Retype the entries below exactly, dropping the images.

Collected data
'''

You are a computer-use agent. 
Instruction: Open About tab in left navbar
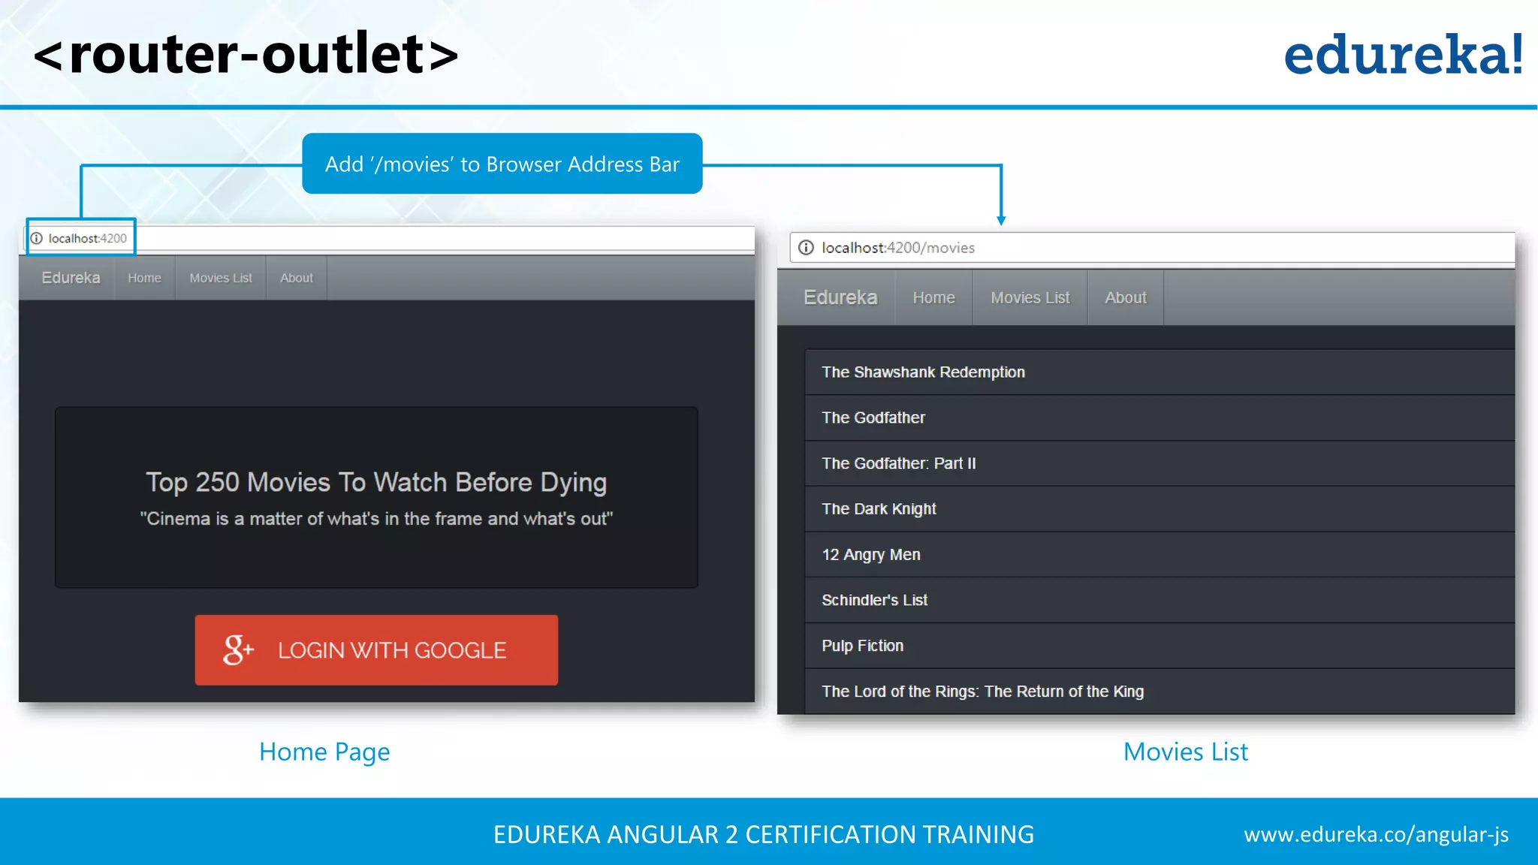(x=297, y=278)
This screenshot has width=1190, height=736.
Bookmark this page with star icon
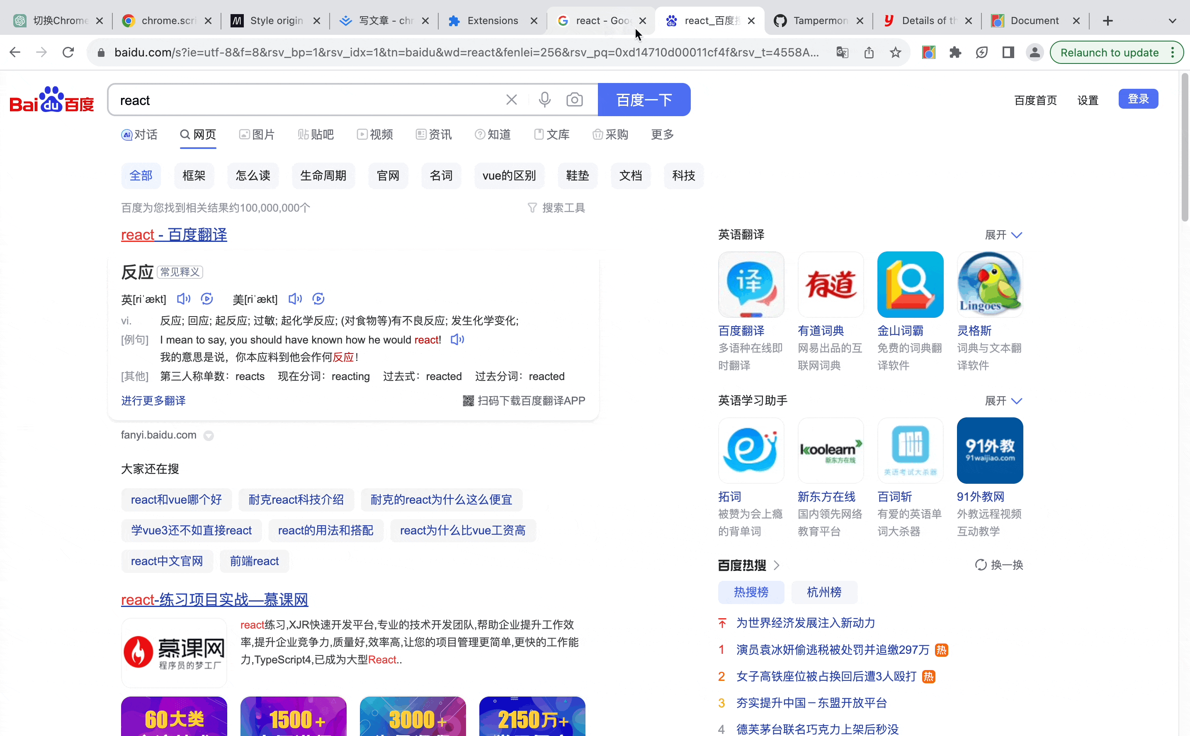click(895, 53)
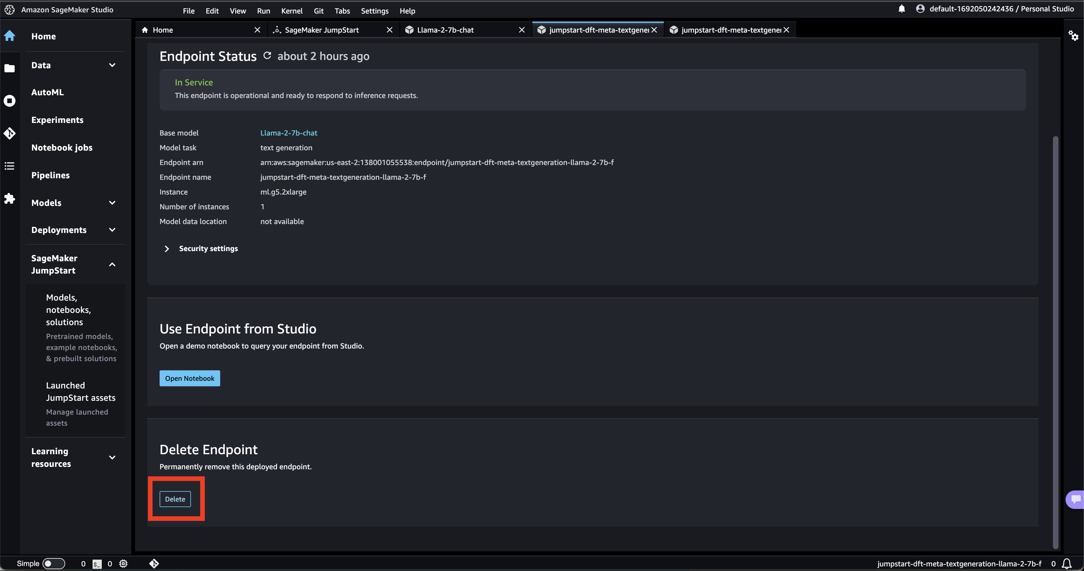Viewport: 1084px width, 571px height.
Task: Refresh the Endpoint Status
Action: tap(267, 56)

'''

§ **Response to the task**:
You are a computer-use agent. 
Instruction: Open About tab in left navbar
(x=297, y=278)
This screenshot has width=1190, height=736.
Bookmark this page with star icon
click(895, 53)
Viewport: 1084px width, 571px height.
Task: Refresh the Endpoint Status
Action: tap(267, 56)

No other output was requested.